La incipiente sequía: ¿bendición o maldición?

Article publicat al portal iAgua.es d’ahir dilluns 9 d’abril, per M. Ramón Llamas, de la Real Academia de la Ciencia.

Desde hace unas cuantas semanas los medios de información vienen insistiendo en que atravesamos un periodo de sequía, pues desde el otoño las precipitaciones son muy inferiores a la media. Probablemente casi nadie que lea esas noticias piense que esta situación pueda ser una oportunidad. La mayoría de esas personas no se ha percatado de algunos importantes cambios que se han producido en las últimas décadas. Estos cambios permiten enfocar los tradicionales métodos de mitigar las sequías de forma nueva. Esta incipiente sequía puede ser una bendición en el sentido de facilitar la implementación de esos cambios.

En nuestro clima mediterráneo las sequías son un hecho recurrente, aunque no periódico; es casi imposible que pasen dos o tres décadas sin que se hayan dado varios años de sequía; pero no se sabe en qué orden se van a producir. La sequía actual es solo incipiente pues no tiene ni un año de duración. Es una sequía que prácticamente sólo afecta a los cultivos de secano, a los prados y pastizales, y las zona de bosque y matorral. Los abastecimientos urbanos, las industrias y los regadíos no padecerán escasez pues los dos años anteriores fueron húmedos y hay reservas en los embalses superficiales y en los acuíferos. Los agricultores de secano y ganaderos pudieron haber contratado un seguro para protegerse contra esta contingencia, pues España es uno de los países que mejor tiene organizado el sistema de seguros agrarios, incluyendo entre sus coberturas las que cubren contra los impactos de la sequía. En el caso de que se produzca una sequía de larga duración, como ocurrió al principio de los años noventa, las reservas de los embalses superficiales se agotan. La solución en parte está en las aguas subterráneas pero más todavía en la importación de materias primas agrarias (que tienen un coste económico reducido y un gran contenido en agua virtual) como ha sido claramente puesto de manifiesto en numerosos y recientes trabajos del Observatorio del Agua de la Fundación Botín.

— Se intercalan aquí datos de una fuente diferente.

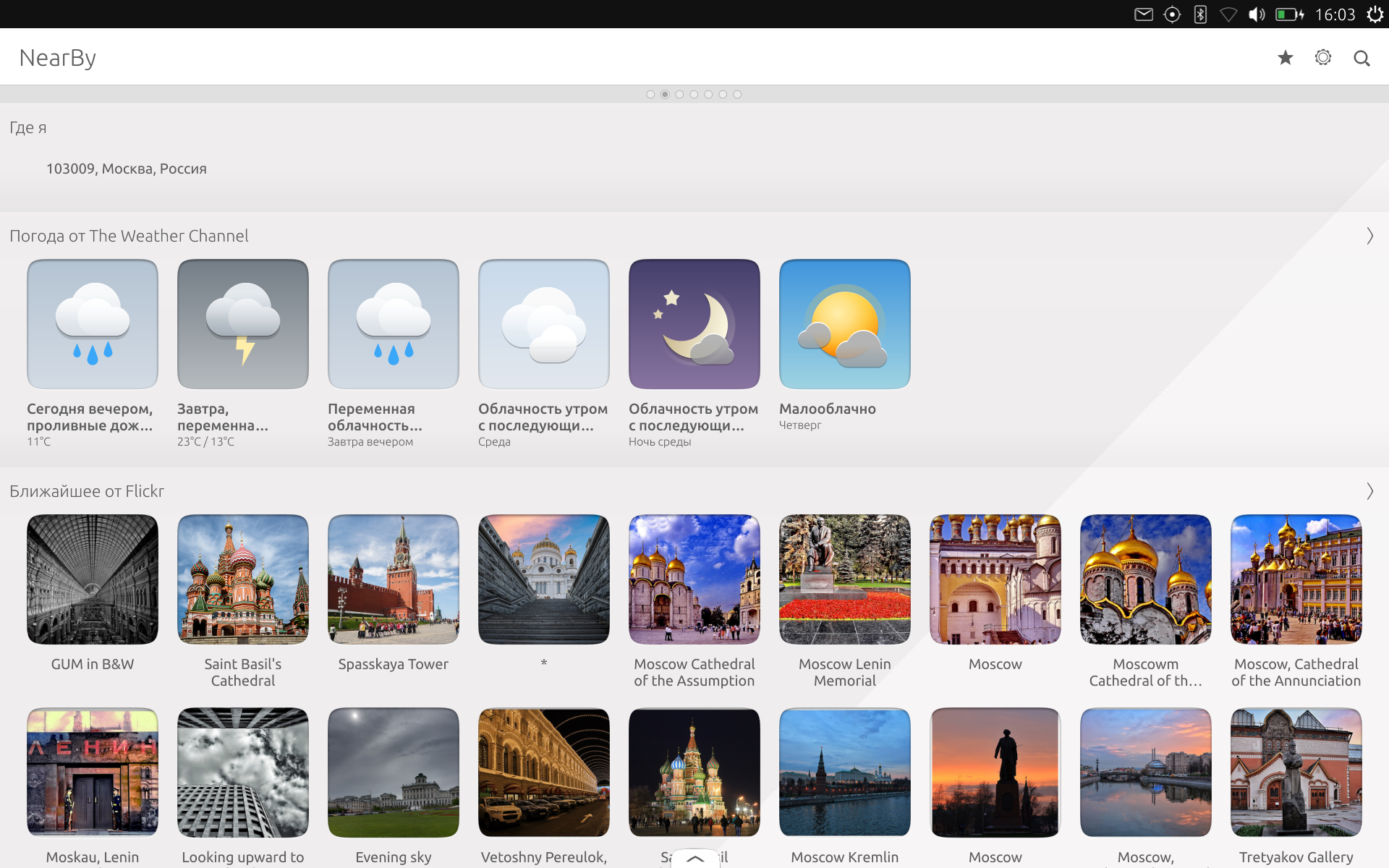Open scope settings gear icon
1389x868 pixels.
coord(1323,58)
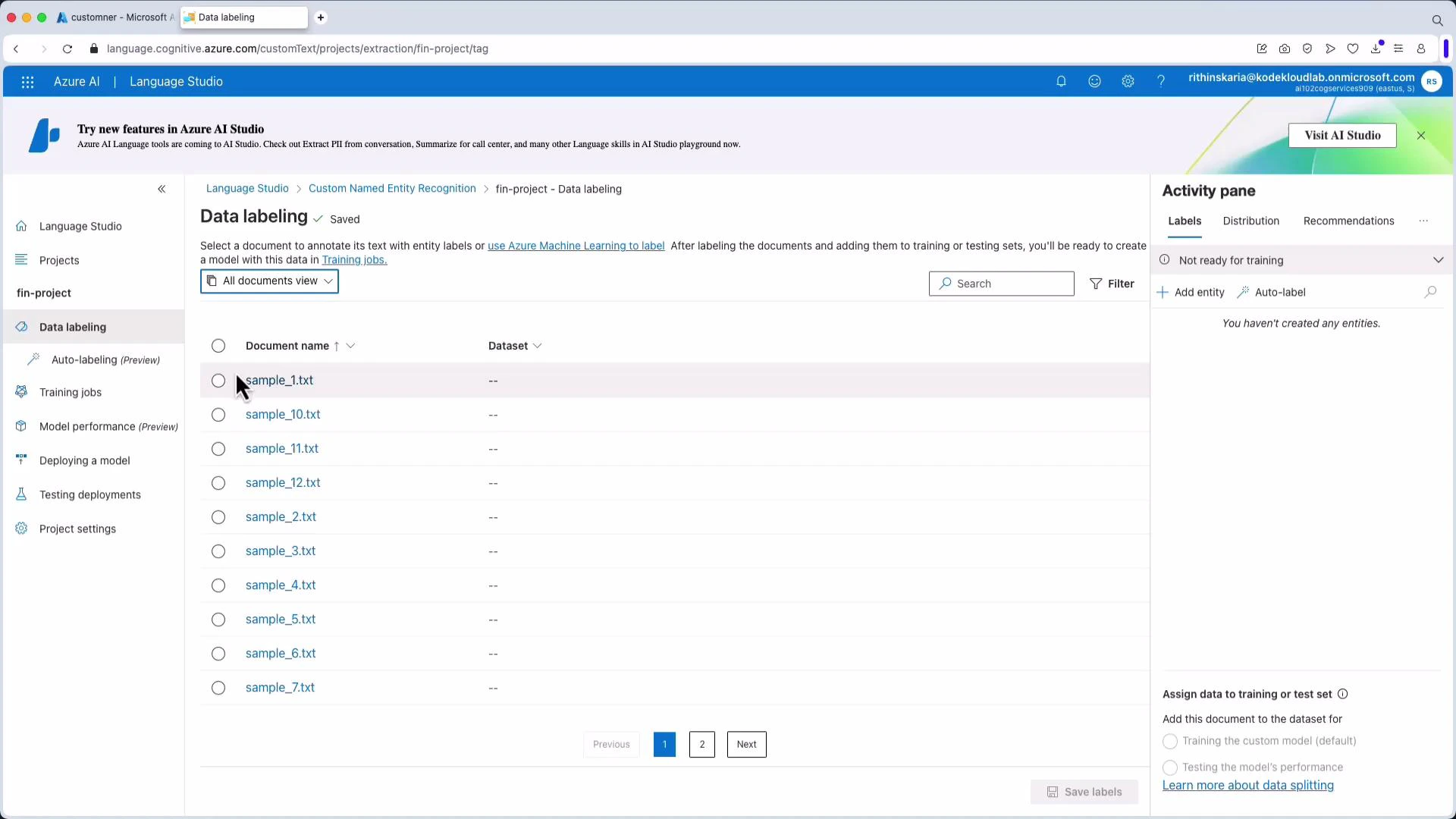
Task: Choose Training the custom model radio button
Action: [x=1169, y=742]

Es importante saber que en España el valor económico de la agricultura, incluida la ganadería y la pesca, apenas llega al 3% del Producto Interior Bruto (PIB). Los cultivos de secano representan poco más del 1 %.del PIB. En otras palabras el impacto económico de la incipiente sequía apenas afectará al PIB del año 2012. Esta es la situación actual pero hace medio siglo la agricultura representaba del orden de 20-25 %del PIB; y un año de sequía tenía consecuencias económicas importantes. Otro ejemplo de cambio notable es que hoy la participación del Turismo en el PIB es el triple que la del sector agrario y hace medio siglo era casi nula. La importancia del Turismo español se debe en buena parte a nuestro clima mediterráneo con sus frecuentes cielos azules y sus sequías.

Los medios también han recordado recientemente la “reprimenda de Bruselas” al Reino de España por tener una tarifas de agua bajas, lo cual va en contra de la Directiva Marco del Agua aprobada ya en el año 2000 por la Unión Europea. Esas bajas tarifas son una causa importante tanto del despilfarro en los regadíos como de las excesivas pérdidas de algunas redes de abastecimiento urbano.

Desde el año 2005 todos los Municipios con más de 2000 habitantes estaban obligados a elaborar su respectivo Plan de Emergencia por Sequía pero parece que muchos de ellos todavía no lo han redactado. La preocupación actual del Gobierno por la sequía debería acelerar la terminación de esos Planes. Todavía en la mayor parte de los planes de emergencia ya realizados no se considera adecuadamente el papel que deben jugar las aguas subterráneas para la mitigación de las sequías. Ello es debido a la caótica gestión de las aguas subterráneas en España desde la Ley de Aguas de 1985. Esto lo puso de manifiesto el PROYECTO AGUAS SUBTERRANEAS (PAS) que la Fundación Botín terminó en el 2003. Poco se ha avanzado desde entonces.

En resumen, esta incipiente sequía también será una bendición si cataliza de nuevo un interés efectivo del Ministerio de Agricultura y Medio Ambiente por las aguas subterráneas, por el agua virtual y por conseguir unas tarifas apropiadas para el uso del agua.